(Beginning of Given information)

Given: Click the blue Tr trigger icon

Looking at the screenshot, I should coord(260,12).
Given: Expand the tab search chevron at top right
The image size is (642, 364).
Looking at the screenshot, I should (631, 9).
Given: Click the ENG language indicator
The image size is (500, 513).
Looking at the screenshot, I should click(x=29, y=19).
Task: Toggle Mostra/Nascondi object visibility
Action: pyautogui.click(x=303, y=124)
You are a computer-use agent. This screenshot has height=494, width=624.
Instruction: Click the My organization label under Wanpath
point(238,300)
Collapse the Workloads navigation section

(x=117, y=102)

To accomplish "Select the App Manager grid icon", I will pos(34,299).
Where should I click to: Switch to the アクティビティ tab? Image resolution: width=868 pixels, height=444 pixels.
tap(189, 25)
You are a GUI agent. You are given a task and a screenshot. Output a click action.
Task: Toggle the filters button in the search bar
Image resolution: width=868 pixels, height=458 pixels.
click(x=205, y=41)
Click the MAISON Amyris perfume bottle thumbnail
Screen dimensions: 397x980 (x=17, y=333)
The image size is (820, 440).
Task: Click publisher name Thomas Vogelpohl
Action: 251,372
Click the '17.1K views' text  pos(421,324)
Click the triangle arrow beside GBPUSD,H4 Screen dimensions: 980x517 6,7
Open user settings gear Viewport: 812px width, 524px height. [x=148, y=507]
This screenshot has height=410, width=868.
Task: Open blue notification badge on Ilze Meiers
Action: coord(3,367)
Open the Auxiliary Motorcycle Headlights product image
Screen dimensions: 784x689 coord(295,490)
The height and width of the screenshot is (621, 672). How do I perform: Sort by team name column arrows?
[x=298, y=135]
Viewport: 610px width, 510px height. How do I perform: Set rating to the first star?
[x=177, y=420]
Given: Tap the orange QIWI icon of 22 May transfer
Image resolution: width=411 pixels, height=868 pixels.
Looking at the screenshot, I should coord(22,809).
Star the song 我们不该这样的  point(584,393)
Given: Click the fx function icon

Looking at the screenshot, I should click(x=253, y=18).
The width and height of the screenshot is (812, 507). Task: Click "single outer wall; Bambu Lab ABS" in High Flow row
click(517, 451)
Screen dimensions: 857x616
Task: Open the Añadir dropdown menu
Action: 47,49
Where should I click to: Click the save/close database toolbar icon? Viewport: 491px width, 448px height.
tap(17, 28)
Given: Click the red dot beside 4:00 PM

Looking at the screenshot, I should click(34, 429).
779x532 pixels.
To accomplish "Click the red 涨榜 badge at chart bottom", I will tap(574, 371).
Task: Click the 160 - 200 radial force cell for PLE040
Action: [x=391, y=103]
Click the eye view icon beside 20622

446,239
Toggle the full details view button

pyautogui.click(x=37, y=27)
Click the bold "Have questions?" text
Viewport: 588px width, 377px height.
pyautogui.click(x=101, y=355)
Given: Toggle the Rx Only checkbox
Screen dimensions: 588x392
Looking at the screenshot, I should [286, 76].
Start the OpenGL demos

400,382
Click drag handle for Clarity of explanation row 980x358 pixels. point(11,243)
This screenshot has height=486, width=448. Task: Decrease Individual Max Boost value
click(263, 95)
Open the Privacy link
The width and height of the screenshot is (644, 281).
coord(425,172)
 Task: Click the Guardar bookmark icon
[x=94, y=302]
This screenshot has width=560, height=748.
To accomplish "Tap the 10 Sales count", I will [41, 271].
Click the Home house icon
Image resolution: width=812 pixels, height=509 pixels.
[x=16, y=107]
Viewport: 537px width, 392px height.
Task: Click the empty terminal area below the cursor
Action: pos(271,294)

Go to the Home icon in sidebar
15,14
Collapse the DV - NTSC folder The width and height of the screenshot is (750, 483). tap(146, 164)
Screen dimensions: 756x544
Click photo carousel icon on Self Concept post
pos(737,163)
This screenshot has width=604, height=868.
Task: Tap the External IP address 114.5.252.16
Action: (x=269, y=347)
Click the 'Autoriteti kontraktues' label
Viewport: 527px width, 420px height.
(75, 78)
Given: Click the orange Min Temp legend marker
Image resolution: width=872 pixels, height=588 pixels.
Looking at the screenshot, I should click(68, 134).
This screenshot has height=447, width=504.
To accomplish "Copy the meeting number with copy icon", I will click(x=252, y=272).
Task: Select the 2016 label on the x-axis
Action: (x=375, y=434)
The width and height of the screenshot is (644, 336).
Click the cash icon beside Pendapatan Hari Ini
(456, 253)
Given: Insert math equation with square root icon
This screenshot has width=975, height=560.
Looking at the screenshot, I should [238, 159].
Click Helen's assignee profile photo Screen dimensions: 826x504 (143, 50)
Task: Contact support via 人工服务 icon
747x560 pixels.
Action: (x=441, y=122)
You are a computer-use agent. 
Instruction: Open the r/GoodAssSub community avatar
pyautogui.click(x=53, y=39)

(End of Given information)

**Work task:** The expected output is each line of the records above that includes the word "search".

**Response:**
Given: Expand the tab search chevron at top right
Task: Toggle the filters button in the search bar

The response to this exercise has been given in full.